*About this task*:
What lines below hold the string "will"? Copy them all.
Top of Task material
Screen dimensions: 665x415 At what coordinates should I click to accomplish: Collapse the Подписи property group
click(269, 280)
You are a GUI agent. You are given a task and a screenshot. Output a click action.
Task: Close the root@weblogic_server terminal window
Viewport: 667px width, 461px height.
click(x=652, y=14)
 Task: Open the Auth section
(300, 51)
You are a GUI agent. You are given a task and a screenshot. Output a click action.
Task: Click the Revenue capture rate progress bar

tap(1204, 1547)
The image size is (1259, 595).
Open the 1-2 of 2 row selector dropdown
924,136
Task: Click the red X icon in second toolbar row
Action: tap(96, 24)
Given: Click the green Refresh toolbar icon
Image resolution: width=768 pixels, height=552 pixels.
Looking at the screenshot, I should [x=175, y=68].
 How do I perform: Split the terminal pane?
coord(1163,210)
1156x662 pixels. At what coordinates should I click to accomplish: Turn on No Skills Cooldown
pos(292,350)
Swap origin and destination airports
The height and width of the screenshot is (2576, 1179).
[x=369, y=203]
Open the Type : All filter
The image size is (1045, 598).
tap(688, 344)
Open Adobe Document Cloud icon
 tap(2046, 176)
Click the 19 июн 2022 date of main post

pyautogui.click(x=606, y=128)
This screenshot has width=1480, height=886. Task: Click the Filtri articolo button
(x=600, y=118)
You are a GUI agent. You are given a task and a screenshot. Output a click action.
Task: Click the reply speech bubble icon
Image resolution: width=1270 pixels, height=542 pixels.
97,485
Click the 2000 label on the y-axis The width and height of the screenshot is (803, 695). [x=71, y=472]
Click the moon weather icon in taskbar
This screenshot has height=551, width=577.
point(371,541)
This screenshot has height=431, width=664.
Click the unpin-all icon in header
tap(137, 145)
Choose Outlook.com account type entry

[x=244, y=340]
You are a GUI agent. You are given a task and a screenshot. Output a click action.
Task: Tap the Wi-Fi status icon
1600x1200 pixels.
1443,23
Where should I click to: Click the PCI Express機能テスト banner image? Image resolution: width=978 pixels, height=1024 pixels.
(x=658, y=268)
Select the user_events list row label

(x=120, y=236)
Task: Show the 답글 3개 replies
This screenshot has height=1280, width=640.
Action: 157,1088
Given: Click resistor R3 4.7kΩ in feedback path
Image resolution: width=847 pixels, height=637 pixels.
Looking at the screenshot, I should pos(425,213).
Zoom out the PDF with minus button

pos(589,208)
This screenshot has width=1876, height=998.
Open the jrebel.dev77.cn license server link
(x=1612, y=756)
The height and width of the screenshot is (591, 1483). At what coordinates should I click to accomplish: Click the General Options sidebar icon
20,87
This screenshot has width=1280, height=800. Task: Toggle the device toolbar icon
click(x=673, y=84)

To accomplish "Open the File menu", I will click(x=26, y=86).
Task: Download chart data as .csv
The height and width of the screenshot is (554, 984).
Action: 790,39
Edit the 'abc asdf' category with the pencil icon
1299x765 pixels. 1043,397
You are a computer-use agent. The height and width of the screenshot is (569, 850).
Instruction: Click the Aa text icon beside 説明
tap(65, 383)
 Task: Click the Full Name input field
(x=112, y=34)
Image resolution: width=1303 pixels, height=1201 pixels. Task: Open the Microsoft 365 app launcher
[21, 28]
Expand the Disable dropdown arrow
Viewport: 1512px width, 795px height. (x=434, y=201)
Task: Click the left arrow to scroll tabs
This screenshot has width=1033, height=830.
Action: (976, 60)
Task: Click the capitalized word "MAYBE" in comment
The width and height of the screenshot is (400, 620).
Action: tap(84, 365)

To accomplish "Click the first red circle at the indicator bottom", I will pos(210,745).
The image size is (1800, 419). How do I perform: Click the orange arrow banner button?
Bottom of Task material
*Your response*:
To accomplish "Open the File menu", I will click(x=26, y=86).
To accomplish "Click the first red circle at the indicator bottom", I will pos(210,745).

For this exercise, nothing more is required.